TEXT SECTION ▸

=== Begin Enclosure ===

In this new episode of the Stylist Live Sessions podcast., Clara Amfo, Oloni, Annie Lord and Dr Karen Gurney host a no holds barred talk on relationships, dating and how to have the best sex of your life.

Relationship advice: when it’s good, it’s good. It helps us to feel confident, know our worth and navigate the minefield of modern dating. But when it’s bad, it can make an already complex, confusing and delicate situation even harder. But presenter Clara Amfo, author and podcaster Oloni, writer Annie Lord and psychosexologist Dr Karen Gurney are four people who really know what they’re talking about.

So it’s no surprise that their appearance on the Stylist Live Sessions podcast (which was recorded via the Stylist Live 2022 stage on Saturday 12 November), will have listeners glued to their thoughts on desire, spotting red flags and getting over heartbreak

Making up the esteemed dating panel, the experts shared their thoughts on how women can better tap into their desires and pleasure.

“I think it’s about being radically honest with yourself,” said Clara Amfo. “It’s so scary how we can quickly adapt to what somebody expects us to be so we can really neglect ourselves. But it’s about thinking: What do I actually want? What do I like about this person?”

=== End Enclosure ===

THE PROBLEM ▸
In the podcast article, rewrite the passage between "In this new" and "of your life.", inclusive, changing "relationships" to "romance".

DATA PROVIDED ▸
=== Begin Enclosure ===

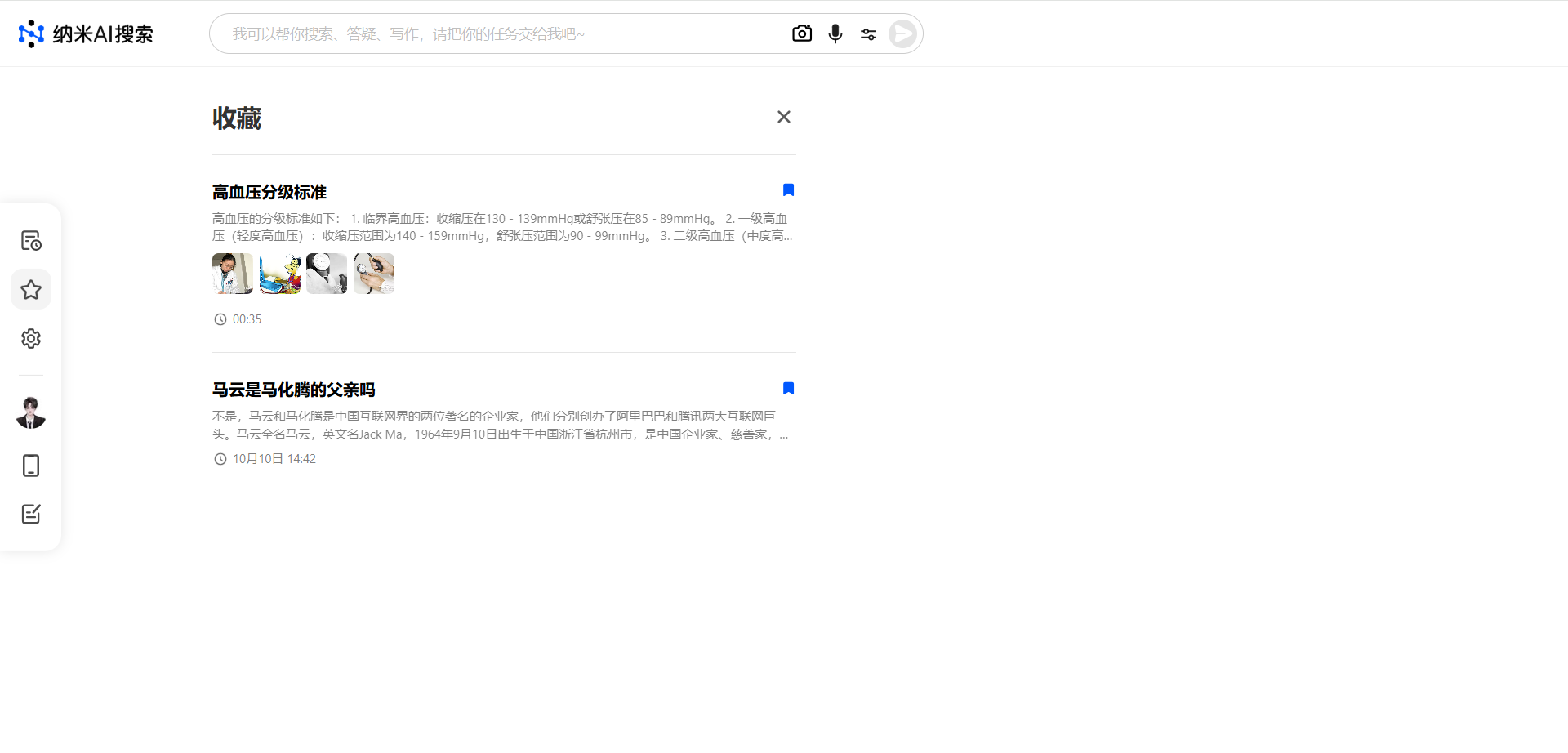Remove bookmark from 高血压分级标准
This screenshot has width=1568, height=753.
tap(788, 190)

=== End Enclosure ===

OUTPUT FOR THIS EXERCISE ▸
In this new episode of the Stylist Live Sessions podcast., Clara Amfo, Oloni, Annie Lord and Dr Karen Gurney host a no holds barred talk on romance, dating and how to have the best sex of your life.